» **Your objective**:
Give back exactly the stretch of data below from the line holding "How do I perform: Select" through the line holding "This screenshot has height=660, width=880.", both ends included, and leave the remaining lines out.

Data records
____
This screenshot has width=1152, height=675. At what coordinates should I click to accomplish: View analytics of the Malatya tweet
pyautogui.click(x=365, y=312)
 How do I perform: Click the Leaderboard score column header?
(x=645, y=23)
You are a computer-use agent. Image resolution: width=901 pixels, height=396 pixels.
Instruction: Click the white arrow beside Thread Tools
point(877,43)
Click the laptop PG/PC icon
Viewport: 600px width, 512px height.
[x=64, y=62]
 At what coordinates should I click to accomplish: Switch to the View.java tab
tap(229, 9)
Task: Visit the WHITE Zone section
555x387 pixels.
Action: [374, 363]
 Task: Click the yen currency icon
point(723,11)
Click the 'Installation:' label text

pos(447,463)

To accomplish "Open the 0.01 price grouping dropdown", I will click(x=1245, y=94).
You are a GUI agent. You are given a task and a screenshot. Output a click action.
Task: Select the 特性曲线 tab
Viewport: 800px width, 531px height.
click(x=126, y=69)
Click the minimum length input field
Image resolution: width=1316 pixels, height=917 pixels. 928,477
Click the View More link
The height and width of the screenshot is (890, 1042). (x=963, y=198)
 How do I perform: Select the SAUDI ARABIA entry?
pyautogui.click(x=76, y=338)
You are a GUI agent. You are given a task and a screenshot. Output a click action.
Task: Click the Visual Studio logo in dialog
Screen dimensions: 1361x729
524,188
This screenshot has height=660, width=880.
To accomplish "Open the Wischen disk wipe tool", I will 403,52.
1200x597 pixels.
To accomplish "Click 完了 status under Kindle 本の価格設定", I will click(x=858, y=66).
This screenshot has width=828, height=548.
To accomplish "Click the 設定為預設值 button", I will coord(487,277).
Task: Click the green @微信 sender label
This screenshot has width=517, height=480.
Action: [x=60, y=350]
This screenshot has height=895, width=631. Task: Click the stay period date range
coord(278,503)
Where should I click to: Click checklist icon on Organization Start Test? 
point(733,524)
____
» **Result for this exercise**:
 How do I perform: Select the SAUDI ARABIA entry?
pyautogui.click(x=76, y=338)
You are a GUI agent. You are given a task and a screenshot. Output a click action.
Task: Click the Visual Studio logo in dialog
Screen dimensions: 1361x729
524,188
This screenshot has height=660, width=880.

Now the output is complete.